Browse more Topics under Symmetry

• Line of Symmetry
• Lines of Symmetry
• Reflection

Attributes of Rotational Symmetry

Now, let’s consider a paper windmill to understand the attributes of rotational symmetry in a better way. A paper windmill is the most joyous toy for every child. Its rotational movement amazes every child, but its unchanged appearance despite continuous rotation adds to the whole amazement.

A paper windmill is a perfect example of symmetry. Now, you may be wondering that in a paper windmill there is no line of symmetry, neither can it be folded. Then what kind of symmetry does it show? Paper windmill shows rotational symmetry. It is fixed to a stick by a pin.

This pin is its center of rotation as its blades rotate around the pin. When we forcefully rotate it to an angle of 90° then we see despite the movement there is no change in its appearance. On further movement, the shape of the paper windmill is the same as the original. The figure below illustrates this more accurately!

The angle at which this paper mill is turned is called the angle of rotation. Here the angle of turn is 90°. A full turn of rotation measures 360°. So for taking one full turn, our paper windmill is moved four times. Do you notice any change after a full turn? The answer shall be a “No”.

The reason for this is that the paper windmill shows rotational symmetry. The number of turns given to an object to come back into its original position gives the order of rotational symmetry for that object. In the case of Paper windmill, rotational symmetry is of order 4.

Some More Examples

A square and a star also show rotational symmetry. Let’s consider a star-shaped starfish:

A starfish is moved at an angle of 72° for one turn. So to give it a full turn of 360° we need to give it 5 turns. This means that any star-shaped object will show the rotational symmetry of order 5. Likewise in a square with O as the center of rotation, we need to give a turn of 90° for one turn.

It takes 4 turns to bring the square to its original form. The square, therefore, shows a rotational symmetry of order 4. Things to be noted in object showing radial symmetry

1. The center of rotation is the center of the object.
2. The angle of turn depends on the shape of the object.
3. Whatever the angle of turn, for a full rotation the angle is 360°.
4. The order of rotation shall be the number of turns taken to complete one full turn.

If on every turn, no matter what the angle, the shape of the object looks like its original then the object shows radial symmetry.

Solved Examples for You

Question 1: From the following figures, identify the figures which have rotational symmetry of more than order 1:

1. b,c,e,f
2. a,b,d,e,f
3. a,d,e,f
4. a,c,d,f

Answer : B) In the figures, a,b,d,e, and f the rotational symmetry is more than order 1. Figure (a) has rotational symmetry of order 4. Figures (b) and (e) show a radial symmetry of order 3 while the figure (d) has radial symmetry of order 2. Figure f) shows rotational symmetry of order 4.

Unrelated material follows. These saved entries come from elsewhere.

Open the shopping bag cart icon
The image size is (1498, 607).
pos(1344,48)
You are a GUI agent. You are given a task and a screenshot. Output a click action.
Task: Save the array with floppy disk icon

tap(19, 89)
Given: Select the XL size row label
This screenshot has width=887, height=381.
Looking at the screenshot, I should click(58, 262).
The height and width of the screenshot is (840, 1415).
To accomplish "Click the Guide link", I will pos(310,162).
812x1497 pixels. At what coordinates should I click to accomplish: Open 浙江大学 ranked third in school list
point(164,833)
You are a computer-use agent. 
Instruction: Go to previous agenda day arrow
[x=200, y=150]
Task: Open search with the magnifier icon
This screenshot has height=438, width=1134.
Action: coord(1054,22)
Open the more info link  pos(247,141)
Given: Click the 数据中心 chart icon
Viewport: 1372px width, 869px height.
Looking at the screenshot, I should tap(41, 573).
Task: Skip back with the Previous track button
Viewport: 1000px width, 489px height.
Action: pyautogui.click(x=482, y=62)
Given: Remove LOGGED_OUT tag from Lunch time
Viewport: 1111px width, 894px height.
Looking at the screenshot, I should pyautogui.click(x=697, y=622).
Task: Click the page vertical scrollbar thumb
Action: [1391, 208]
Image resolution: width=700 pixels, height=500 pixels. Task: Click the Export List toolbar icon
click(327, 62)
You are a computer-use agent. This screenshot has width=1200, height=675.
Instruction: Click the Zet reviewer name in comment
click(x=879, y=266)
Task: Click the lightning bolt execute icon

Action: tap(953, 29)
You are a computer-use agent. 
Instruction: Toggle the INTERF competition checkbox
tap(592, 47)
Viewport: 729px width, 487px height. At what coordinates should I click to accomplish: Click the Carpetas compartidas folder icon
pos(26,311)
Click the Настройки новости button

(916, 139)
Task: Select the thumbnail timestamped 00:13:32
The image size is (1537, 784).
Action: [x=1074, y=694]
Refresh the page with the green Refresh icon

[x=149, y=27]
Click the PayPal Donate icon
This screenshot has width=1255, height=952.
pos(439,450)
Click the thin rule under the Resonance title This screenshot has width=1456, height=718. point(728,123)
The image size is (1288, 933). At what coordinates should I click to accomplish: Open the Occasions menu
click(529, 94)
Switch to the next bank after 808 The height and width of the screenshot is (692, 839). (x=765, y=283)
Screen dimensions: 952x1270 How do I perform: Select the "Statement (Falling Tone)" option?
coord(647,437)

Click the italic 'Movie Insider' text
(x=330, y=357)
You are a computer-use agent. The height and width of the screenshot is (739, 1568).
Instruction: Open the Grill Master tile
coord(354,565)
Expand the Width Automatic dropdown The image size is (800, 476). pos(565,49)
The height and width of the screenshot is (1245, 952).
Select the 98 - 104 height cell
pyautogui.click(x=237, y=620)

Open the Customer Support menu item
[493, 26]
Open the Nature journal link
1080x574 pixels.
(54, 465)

Question 2: Explain rotational symmetry with examples?

Answer: Rotational symmetry can be found in many shapes like squares, rectangles, circles, and all regular polygons. To understand rotational symmetry, choose an object and do its rotation to 180 degrees around its centre. The object will be said to have rotational symmetry if at any point, the appearance of the object is exactly like it had before the rotation.

Question 3: What are the various types of symmetry?

Answer: The various types of symmetry are: reflection, glide reflection, rotation, and translation.

Question 4: Can we say that a trapezium has rotational symmetry?

Answer: A trapezium involves one pair of parallel sides. There are some trapeziums that have one line of symmetry. Such trapeziums are known as isosceles trapeziums as they have two equal sides in similarity to isosceles triangles. A trapezium can be said to have rotational symmetry of order one.

Question 5: Can we say that a circle has rotational symmetry?

Answer: The order of rotational symmetry with regards to a circle refers to the number of times a circle fits on to itself when undertaking a rotation of 360 degrees. A circle is associated with an order of rotational symmetry that is infinite.